What to do -
• A. Do these statements agree with the constructed analogue passage? Answer yes or no for each, and quote the passage's deciding words. (i) For the most recent season, 10 EOFs are used. (ii) The predictor draws on the global SST field at two consecutive 3-month periods before forecast time. (iii) The data used for a priori skill evaluation start in 1955.
• B. Could you extend the constructed analogue passage, picking up after its last sentence?

== Excerpted passage

Constructed Analogue (CA) Prediction of the Tropical Pacific SST and the Entire World Ocean for the remainder of 2002 and early 2003

(Sept 2002)

contributed by Huug van den Dool

Climate Prediction Center, NOAA, Camp Springs, Maryland

Because natural analogues are highly unlikely to occur in high degree-of-freedom processes, we may benefit from constructing an analogue having greater similarity than the best natural analogue. As described in Van den Dool (1994), the construction is a linear combination of past observed anomaly patterns in the predictor fields such that the combination is as close as desired to the initial state (or 'base'). We use as our predictor (the analogue selection criterion) the first 5 EOFs of the global SST field at four consecutive 3-month periods prior to forecast time. For the most recent season we use 10 EOFs. Data extending from 1955 to the present are used for a priori skill evaluation.

====
== Record extracts

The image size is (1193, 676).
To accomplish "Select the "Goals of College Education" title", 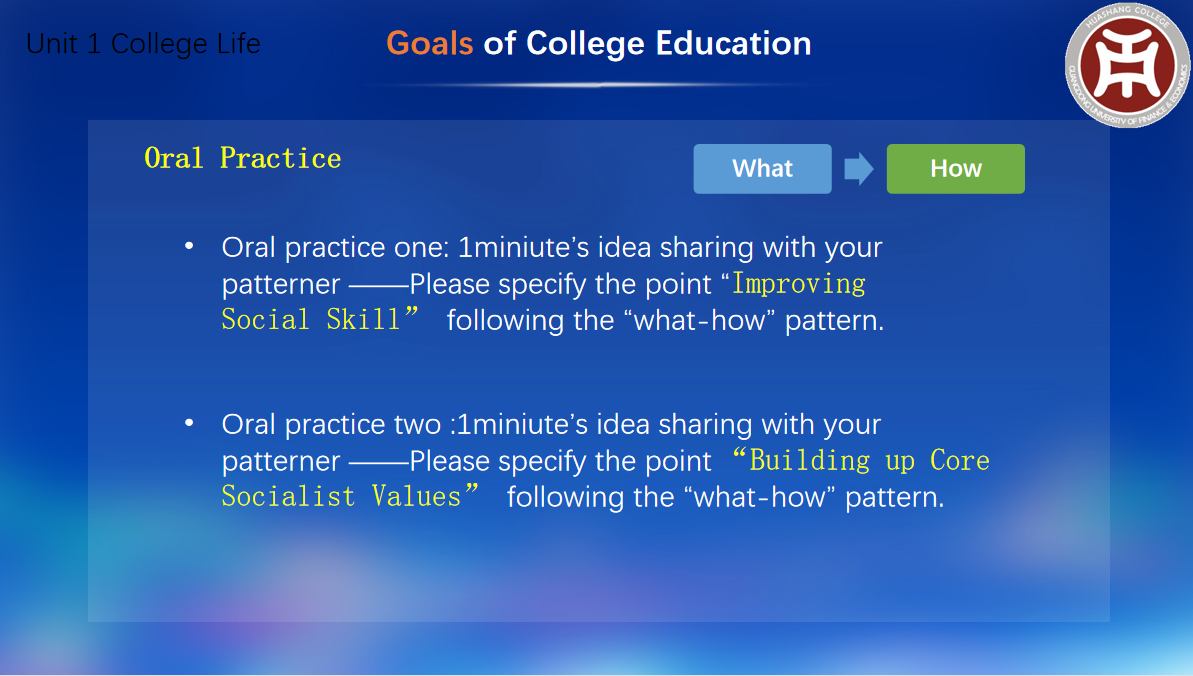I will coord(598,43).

====
== Record extracts

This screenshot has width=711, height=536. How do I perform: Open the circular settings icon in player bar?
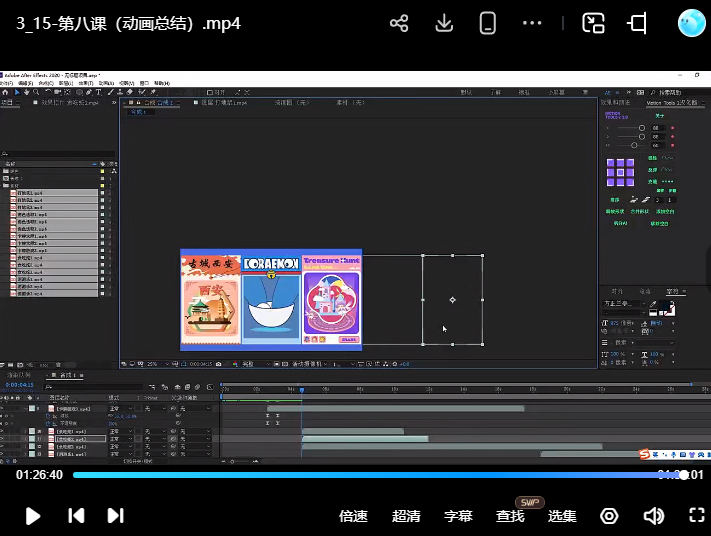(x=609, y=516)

====
== Record extracts

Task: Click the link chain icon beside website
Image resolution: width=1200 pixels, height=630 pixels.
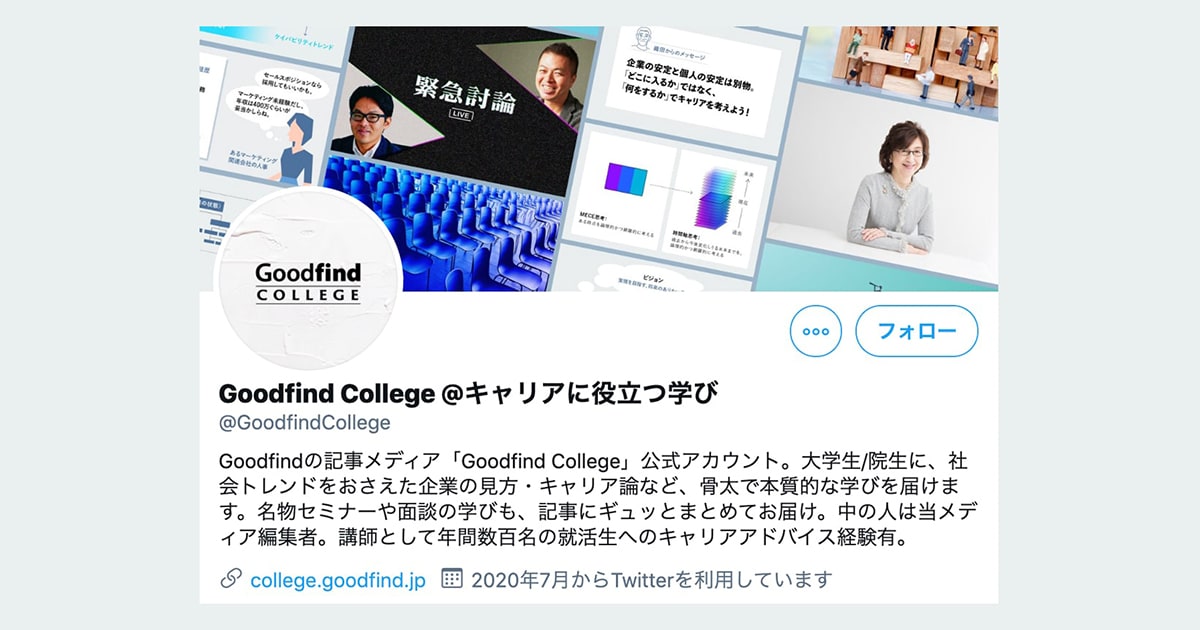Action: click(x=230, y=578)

====

Final answers -
• A.
(i) Yes: "For the most recent season we use 10 EOFs."
(ii) No: "at four consecutive 3-month periods prior to forecast time"
(iii) Yes: "Data extending from 1955 to the present are used for a priori skill evaluation."

• B.
For a given base time (previous ones extending back to 1956, or the current real time forecast ending with JAS2002), a linear combination is made of the global SST (truncated to 5 or 10 EOFs) observed in all years (1956-2000) excluding the base year, so as to match the SST pattern of the base time. This is done using multiple ridge regression, with each year's SST state as a predictor to which a weight is assigned, determined by inverting the 45 X 45 (available years) covariance matrix. Here, we wish to forecast the future SST anomaly in the Niño 3.4 region (5N-5S, 120-170W) of the tropical Pacific. The CA weights are thus applied to the subsequently occurring Niño 3.4 SST in the predictand period for these years past, forming the forecast for the base year's predictand period. Note that the predictand is not involved in the construction process. The constructed analogue is the same linear combination for all leads, i.e the weights are persisted, and can be applied to any predictands other than Nino3.4.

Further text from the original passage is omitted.